The latest Dividend Monitor report from Capita Registrars highlighted Vodafone as the top UK income stock for 2012, as it is set to contribute nearly one-tenth of all dividends in the market, toppling oil giant Shell.
Laud also holds tech behemoth Microsoft, which is cash, yields 2.6%, and could grow its dividend, as well as restructuring story Lockheed Martin, yielding 4%.
“Pharmaceutical stocks Pfizer and Sanofi are traditional in their yield profile but at the valuation level there is a lot of room for the shares to appreciate,” she added.
Laud has been adding to Chinese energy firm CNOOC and offshore rig builder Keppel Corp in anticipation of payout growth.
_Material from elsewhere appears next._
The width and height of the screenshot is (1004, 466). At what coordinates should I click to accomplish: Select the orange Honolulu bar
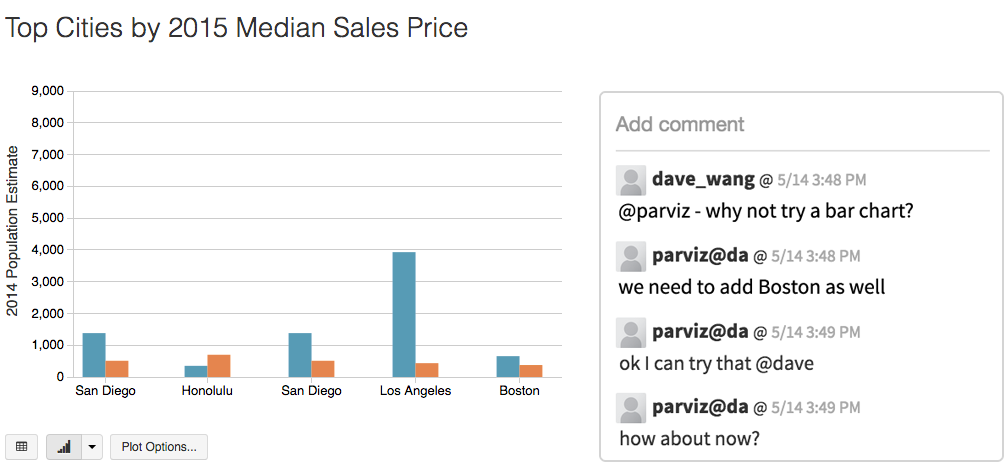(x=219, y=366)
Meanwhile she has sold fast food retailer McDonald’s as it was one of the best performing stocks in the index, she said. “It was trading on 19x earnings and a 2.5% yield so I thought there was not much room for it to appreciate.”
In 2011, being overweight healthcare benefitted the fund, while consumer staples also contributed to performance. The main detractor to returns was not being invested in the IT sector, Laud said.
Over the three years to 23 January, the fund returned 42.7% against a Global Equity Income sector average of 39.8%, and a 49.2% return from the MSCI World, according to FE data.
The portfolio had a payout ratio of 38.6% for 2011, compared to 32% for the MSCI World index.
Laud said she is happy with her positioning as long as macroeconomic data continues to surprise on the upside. “If macro indicators such as ISM, inflationary data and new orders data turned down, we would rethink the cyclical part of the portfolio,” she said.
“In 2011, ISM data was a good indicator of where the market was heading, although obviously there could be external shocks I cannot predict.”